══ Source material

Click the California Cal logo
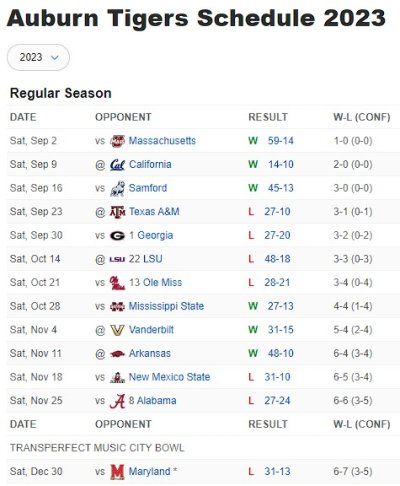point(117,165)
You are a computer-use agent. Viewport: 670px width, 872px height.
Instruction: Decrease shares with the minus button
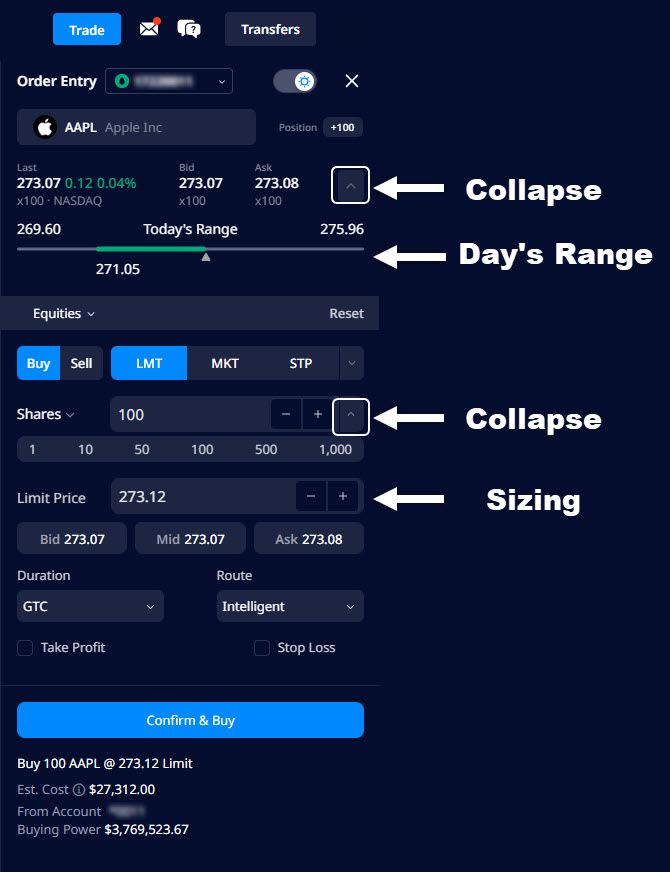(x=286, y=414)
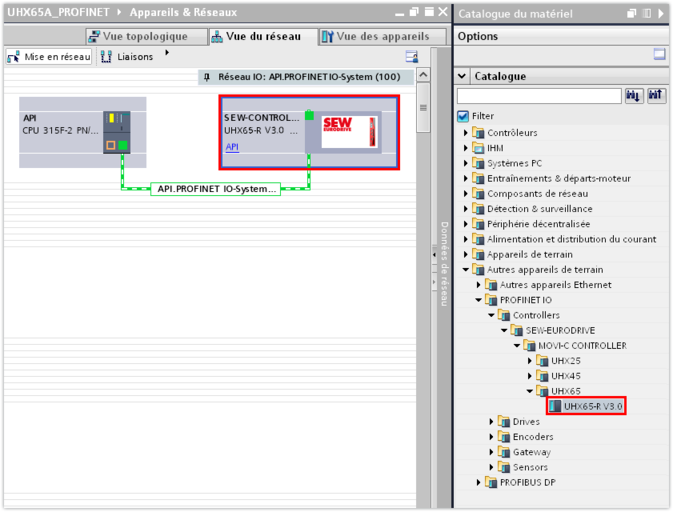Click the search downward icon in catalogue
Image resolution: width=673 pixels, height=512 pixels.
pos(634,96)
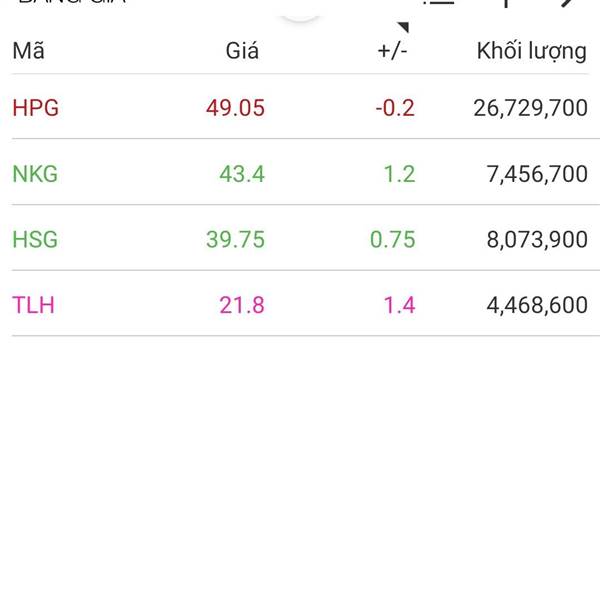Tap the sort triangle above +/- column
The width and height of the screenshot is (600, 600).
(x=403, y=27)
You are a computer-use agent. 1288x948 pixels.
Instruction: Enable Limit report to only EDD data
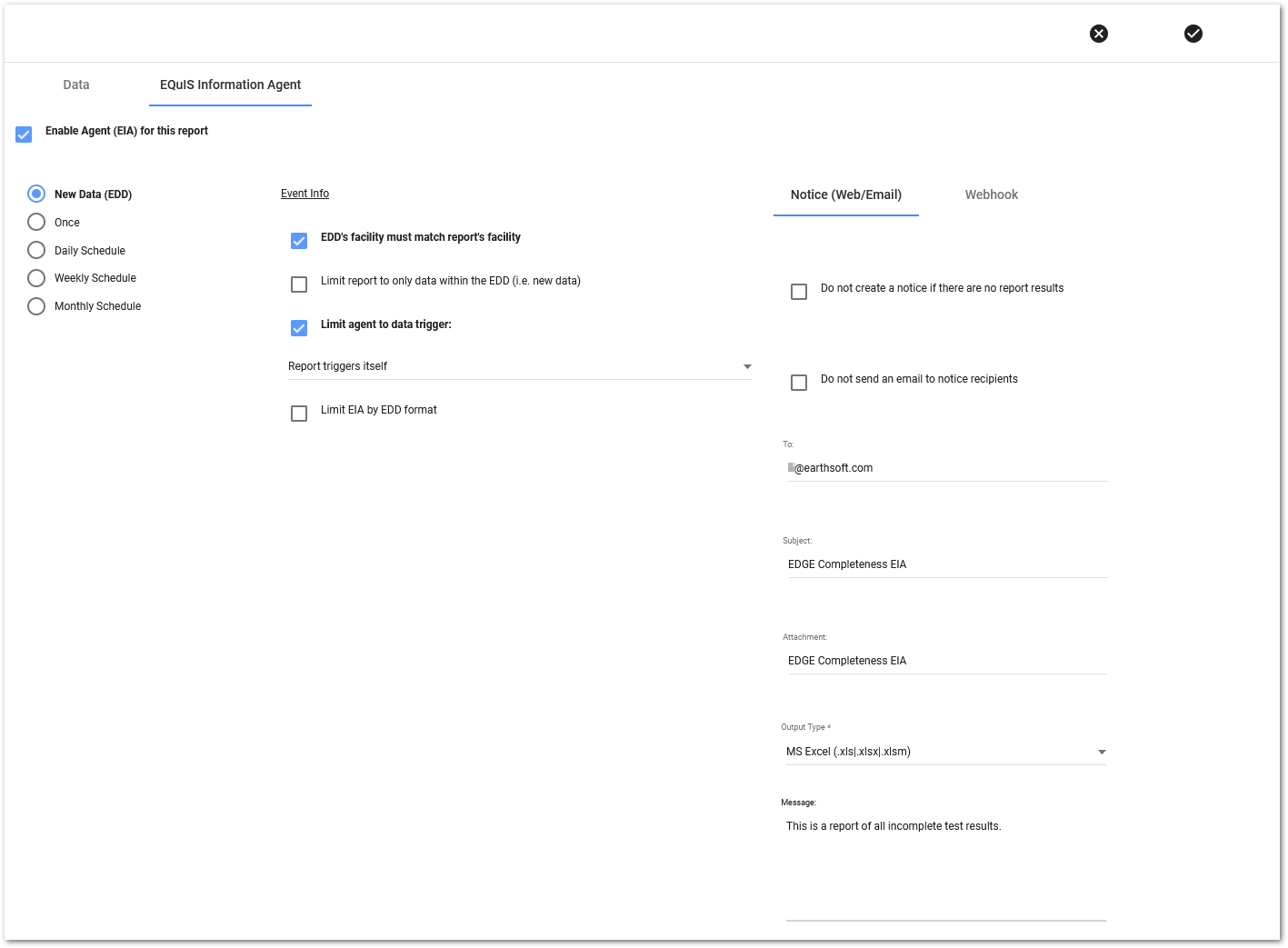coord(299,284)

════

• **About this exercise**
From the material above, copy out every line bearing the string "computer".

• **Written response**
You are a computer-use agent. Viewport: 670px width, 872px height.
You are a computer-use agent. 1288x948 pixels.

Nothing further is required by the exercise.